Estratto fornito:
Durante il mese di gennaio 2024, il Good Food Institute Europe ha raccolto le opinioni delle aziende di settore, dai grandi produttori alle start-up. I risultati dimostrano che sono molteplici le penalizzazioni che il divieto di meat-sounding comporta sia per l’attività di impresa sia per i consumatori. Il comparto italiano degli alimenti a base vegetale ha un valore stimato di 680,9 milioni €.

Alla luce delle criticità già rilevate dalle aziende del settore, il Ministro dell’Agricoltura ha dichiarato che laddove ci fosse un problema con l’articolo 3, il dicastero sarebbe aperto a rivalutare. Considerati tali punti, ulteriormente discussi nel position paper del Good Food Institute Europe, la rivalutazione del Governo e l’abrogazione del divieto di meat-sounding si rendono quantomai necessarie e urgenti, in particolare per le seguenti ragioni: 

  • Anche nella loro fase di mancata attuazione, le restrizioni stanno comunque penalizzando le aziende, soprattutto laddove queste si confrontano con le scelte di marketing relative al lancio  di un nuovo prodotto, ovvero laddove si tratti di start-up che si preparano ad entrare sul mercato.

Consegna A: Elenchi tutte le espressioni contenenti cifre che compaiono nel testo sul divieto di meat-sounding, riportandole così come sono scritte.
Consegna B: Completi il testo sul divieto di meat-sounding proseguendo dopo l'ultima frase riportata.
I record non hanno alcun ruolo in questo esercizio.

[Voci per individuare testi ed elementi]

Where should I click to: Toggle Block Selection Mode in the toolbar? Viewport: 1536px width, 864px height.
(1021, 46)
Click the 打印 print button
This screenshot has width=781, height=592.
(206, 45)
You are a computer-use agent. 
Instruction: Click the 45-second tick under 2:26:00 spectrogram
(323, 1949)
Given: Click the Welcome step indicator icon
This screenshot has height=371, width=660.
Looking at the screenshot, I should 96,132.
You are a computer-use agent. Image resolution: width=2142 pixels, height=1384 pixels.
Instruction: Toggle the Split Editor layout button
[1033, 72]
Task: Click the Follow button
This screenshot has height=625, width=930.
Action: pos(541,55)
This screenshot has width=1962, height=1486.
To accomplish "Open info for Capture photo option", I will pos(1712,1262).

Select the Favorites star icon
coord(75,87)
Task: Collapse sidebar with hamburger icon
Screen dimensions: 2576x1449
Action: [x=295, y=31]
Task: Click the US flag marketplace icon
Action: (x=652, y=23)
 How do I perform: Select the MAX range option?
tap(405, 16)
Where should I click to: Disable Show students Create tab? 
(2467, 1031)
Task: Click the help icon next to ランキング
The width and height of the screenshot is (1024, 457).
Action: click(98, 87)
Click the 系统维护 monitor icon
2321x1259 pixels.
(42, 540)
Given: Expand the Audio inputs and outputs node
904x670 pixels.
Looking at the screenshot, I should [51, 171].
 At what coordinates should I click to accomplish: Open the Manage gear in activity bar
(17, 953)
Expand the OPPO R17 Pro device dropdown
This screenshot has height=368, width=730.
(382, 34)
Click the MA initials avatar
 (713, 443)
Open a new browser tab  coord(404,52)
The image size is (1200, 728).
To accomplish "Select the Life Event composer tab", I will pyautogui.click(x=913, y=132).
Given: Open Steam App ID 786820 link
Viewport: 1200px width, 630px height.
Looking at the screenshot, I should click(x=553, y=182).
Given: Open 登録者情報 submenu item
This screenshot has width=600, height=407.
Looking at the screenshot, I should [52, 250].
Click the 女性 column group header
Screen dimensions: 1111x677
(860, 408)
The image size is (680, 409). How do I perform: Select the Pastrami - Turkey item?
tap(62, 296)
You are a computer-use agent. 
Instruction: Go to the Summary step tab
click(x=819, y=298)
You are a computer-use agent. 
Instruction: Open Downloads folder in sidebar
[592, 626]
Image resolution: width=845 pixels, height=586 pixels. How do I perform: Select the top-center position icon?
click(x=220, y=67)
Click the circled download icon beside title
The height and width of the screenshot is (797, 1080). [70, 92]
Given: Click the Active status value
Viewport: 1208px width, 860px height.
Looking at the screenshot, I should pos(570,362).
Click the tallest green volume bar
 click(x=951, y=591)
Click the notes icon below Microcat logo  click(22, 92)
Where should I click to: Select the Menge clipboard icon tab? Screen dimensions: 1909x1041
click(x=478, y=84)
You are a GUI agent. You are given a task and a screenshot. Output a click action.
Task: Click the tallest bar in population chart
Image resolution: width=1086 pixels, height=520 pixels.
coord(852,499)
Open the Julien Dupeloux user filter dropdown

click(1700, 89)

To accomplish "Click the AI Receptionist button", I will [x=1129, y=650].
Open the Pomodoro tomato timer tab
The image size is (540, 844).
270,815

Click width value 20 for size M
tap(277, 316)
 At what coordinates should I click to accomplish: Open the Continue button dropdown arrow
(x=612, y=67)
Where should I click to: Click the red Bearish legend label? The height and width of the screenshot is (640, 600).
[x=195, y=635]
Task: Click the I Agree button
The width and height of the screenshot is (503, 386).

Risultato dell'esercizio A:
- gennaio 2024
- 680,9 milioni €
- articolo 3

Risultato dell'esercizio B:
  • Qualora attuati, i divieti restano viziati e le aziende verrebbero costrette ad incorrere negli ingenti costi di re-branding e di smaltimento delle vecchie etichette, per adeguarsi ad una normativa che si sa essere esposta al rischio di una dichiarazione di inapplicabilità da parte dei tribunali. 

Le restrizioni penalizzano le imprese, sulle quali, ad esempio, ricadranno ingenti costi di re-branding e smaltimento delle vecchie etichette, e i consumatori, ai quali viene tolta la possibilità di compiere delle scelte guidate dal concetto di familiarità. Al contempo il divieto di meat-sounding non risulta funzionale alla tutela del patrimonio zootecnico nazionale, già ampiamente tutelato dai numerosi disciplinari di produzione, ovvero dallo specifico elenco ministeriale che individua i cc. dd. PAT.

Il questionario del Good Food Institute Europe per le aziende di carne vegetale

A gennaio 2024 abbiamo avviato un questionario, con cui stiamo raccogliendo le opinioni delle aziende di carne vegetale attive sul mercato italiano relativamente all’utilizzo dei termini meat-sounding, ovvero al loro divieto in Italia.

Finora, le aziende hanno confermato l’assenza di confusione tra i consumatori derivante dalla disciplina attuale, rilevando piuttosto le penalizzazioni per imprese e consumatori che deriverebbero dall’attuazione del divieto di meat-sounding per le carni vegetali.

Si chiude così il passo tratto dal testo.